◆ **RECORDS SHOWN**:
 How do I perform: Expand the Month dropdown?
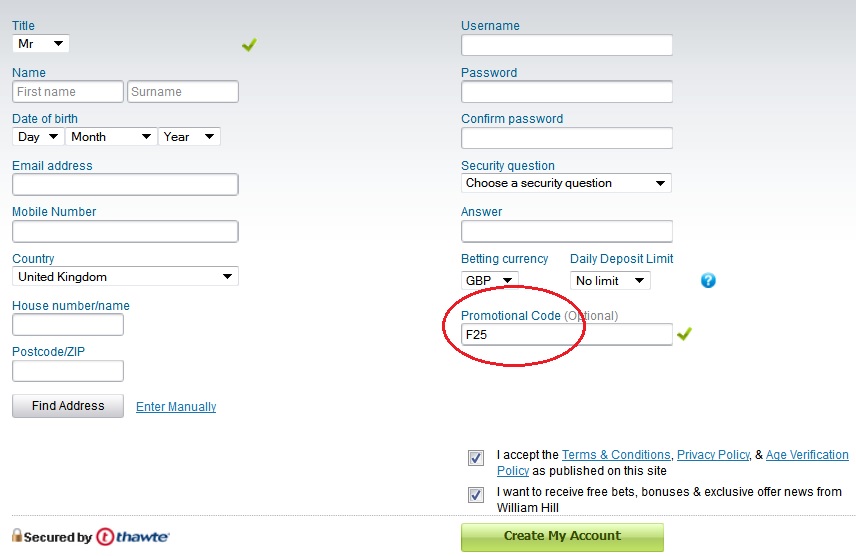click(x=111, y=137)
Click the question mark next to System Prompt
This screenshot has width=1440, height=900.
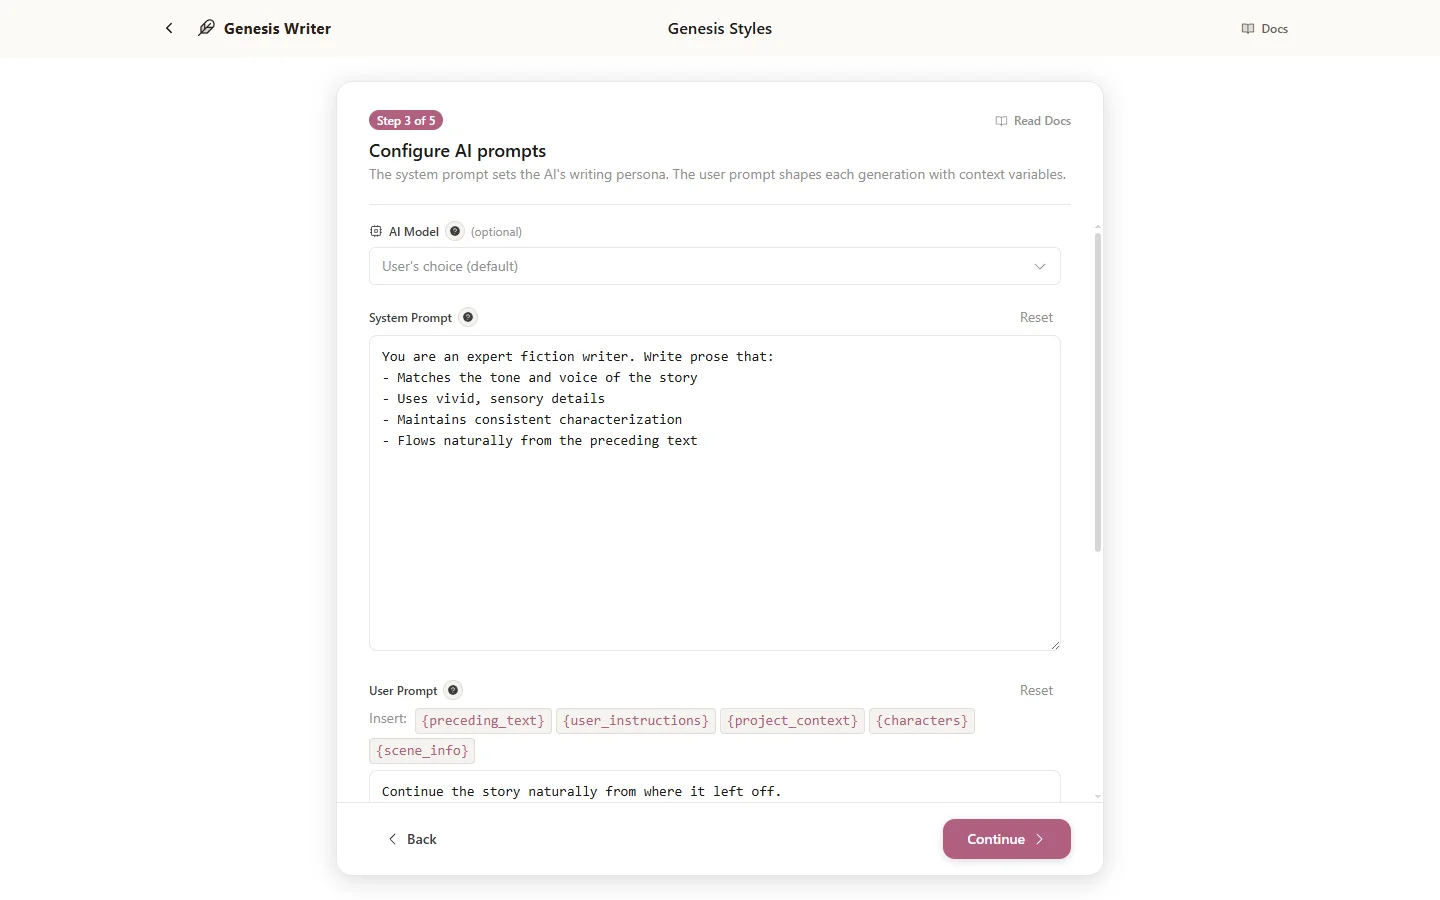pos(467,317)
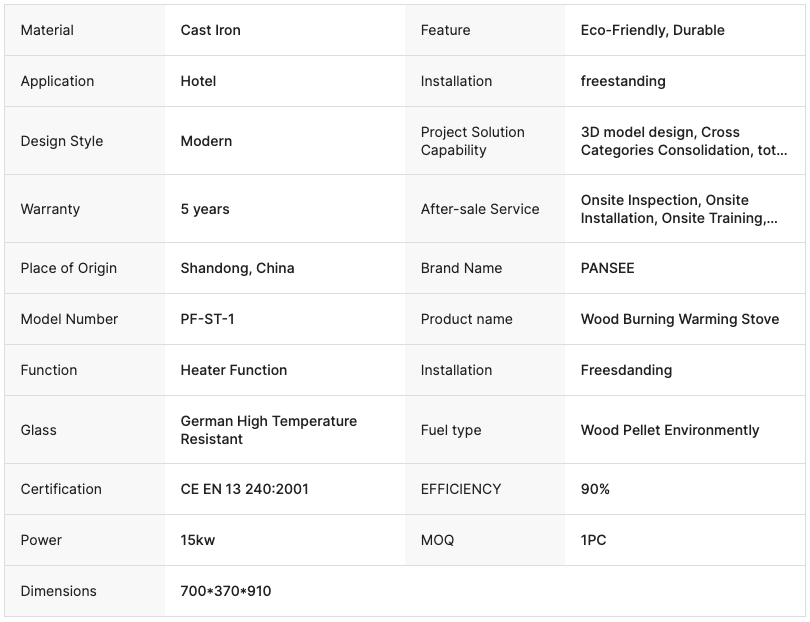Screen dimensions: 810x622
Task: Select the misspelled "Freesdanding" installation value
Action: click(x=626, y=370)
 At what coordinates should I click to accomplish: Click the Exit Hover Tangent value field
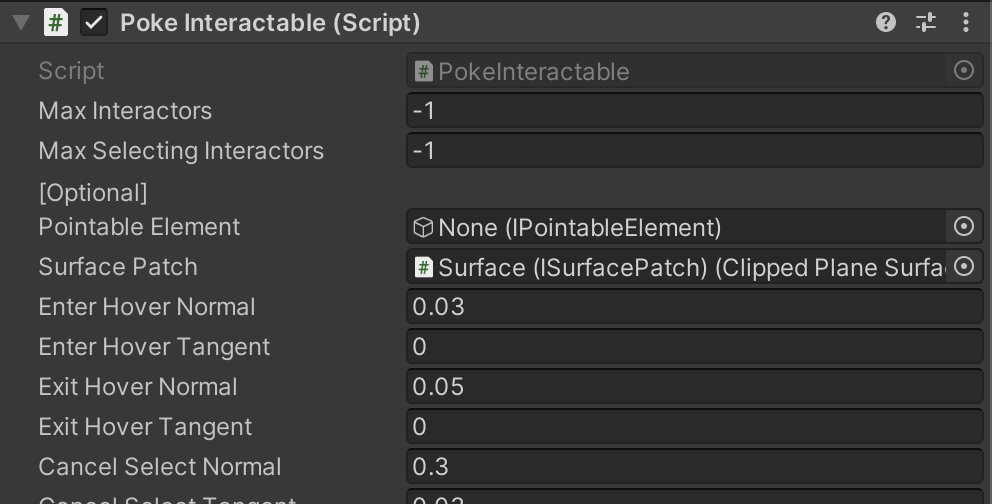pyautogui.click(x=694, y=427)
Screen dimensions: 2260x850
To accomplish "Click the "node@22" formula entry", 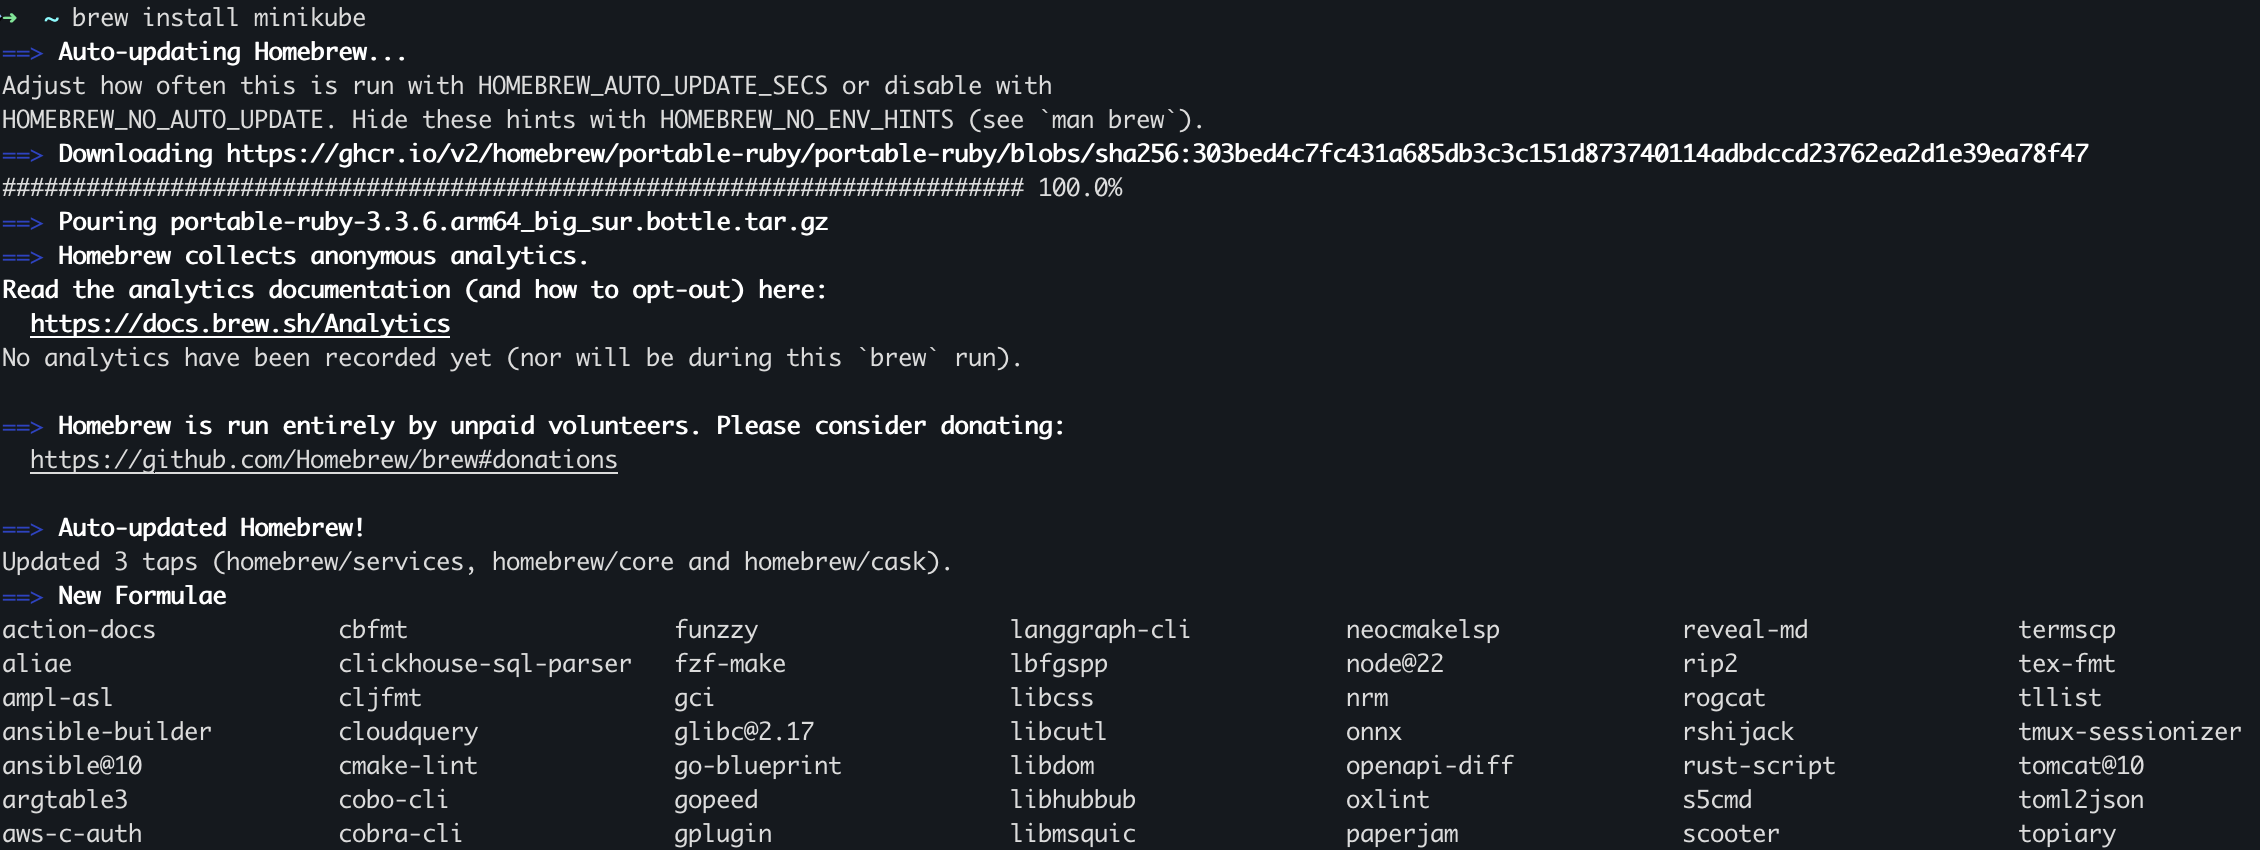I will point(1394,664).
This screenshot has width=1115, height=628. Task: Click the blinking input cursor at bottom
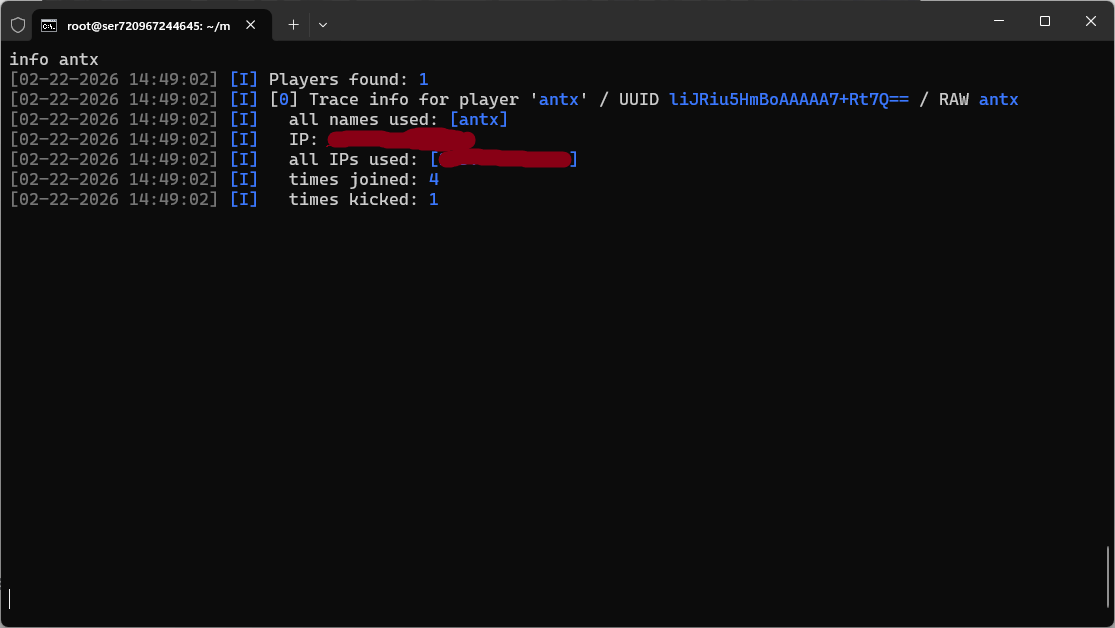click(x=10, y=599)
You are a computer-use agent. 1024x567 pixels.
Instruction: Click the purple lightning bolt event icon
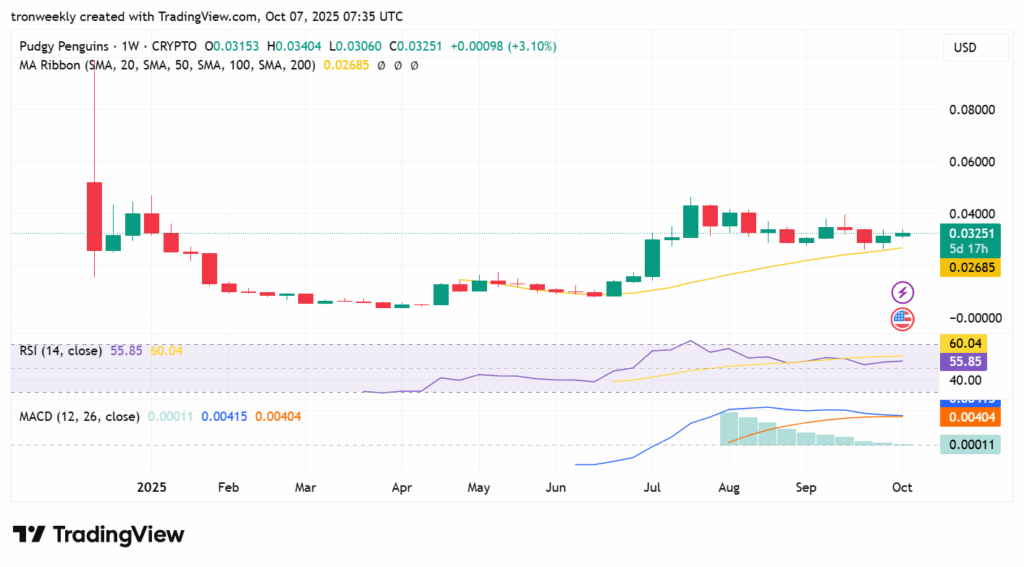[x=903, y=292]
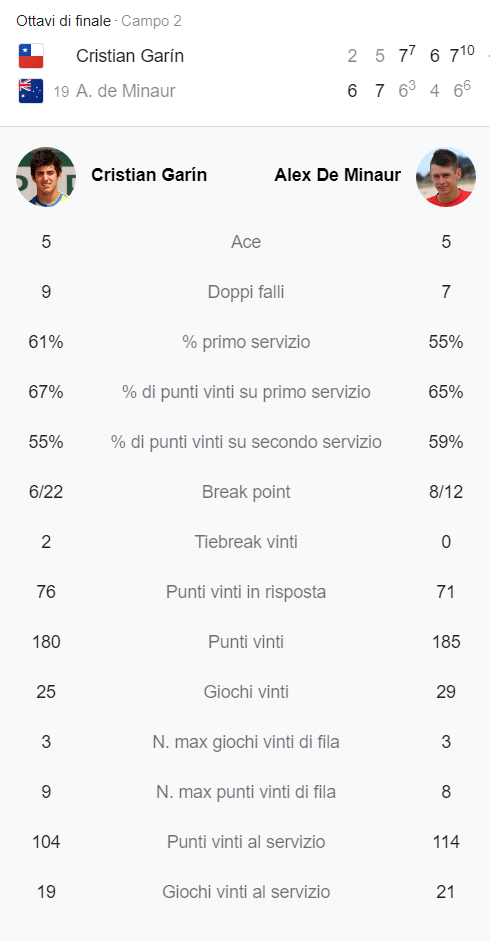Click Garín's 6/22 break point value

[46, 492]
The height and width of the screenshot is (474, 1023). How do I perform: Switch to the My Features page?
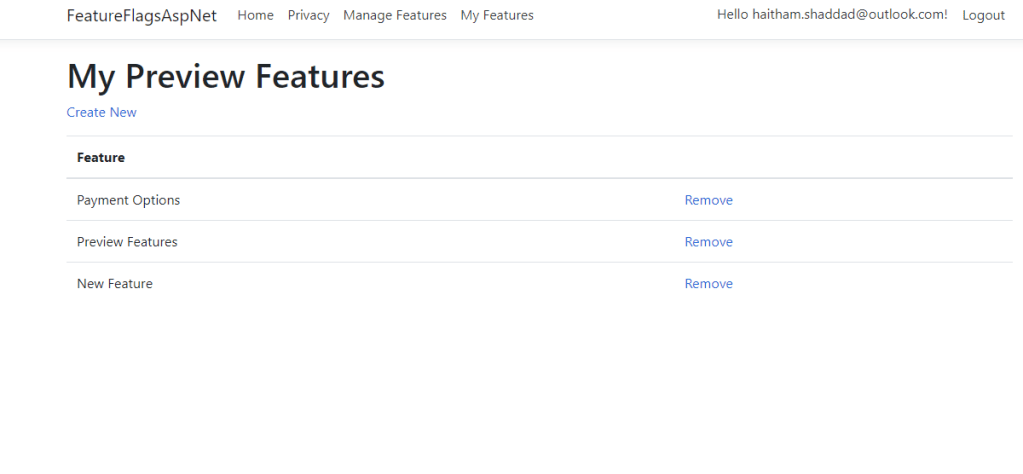(496, 16)
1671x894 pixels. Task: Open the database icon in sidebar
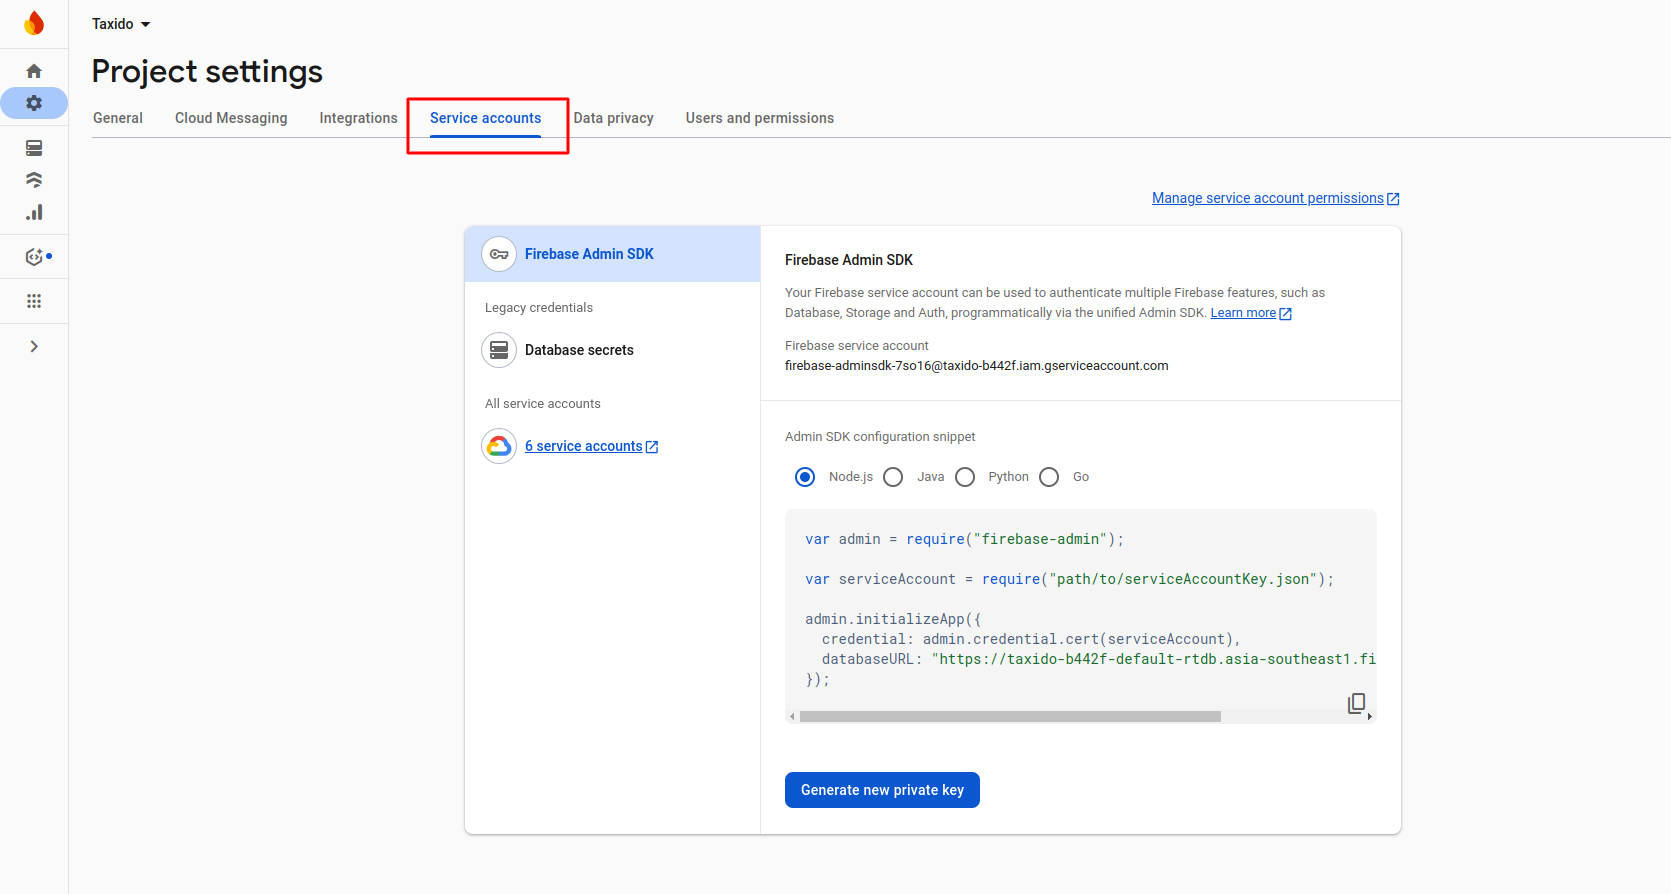tap(34, 148)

◆ **YOUR ASSIGNMENT**: Within the entries above, give again exactly the lines starting at the one that contains "Click the question mark next to System Prompt" and ending at the one that contains "Screen dimensions: 2260x850", leaving out the pictures.

◆ **ANSWER SPACE**:
Click the question mark next to System Prompt
This screenshot has width=1440, height=900.
pos(467,317)
Screen dimensions: 810x622
Task: Select the misspelled "Freesdanding" installation value
Action: click(x=626, y=370)
 At what coordinates should I click to accomplish: Click the Exit Hover Tangent value field
pyautogui.click(x=694, y=427)
Screen dimensions: 2260x850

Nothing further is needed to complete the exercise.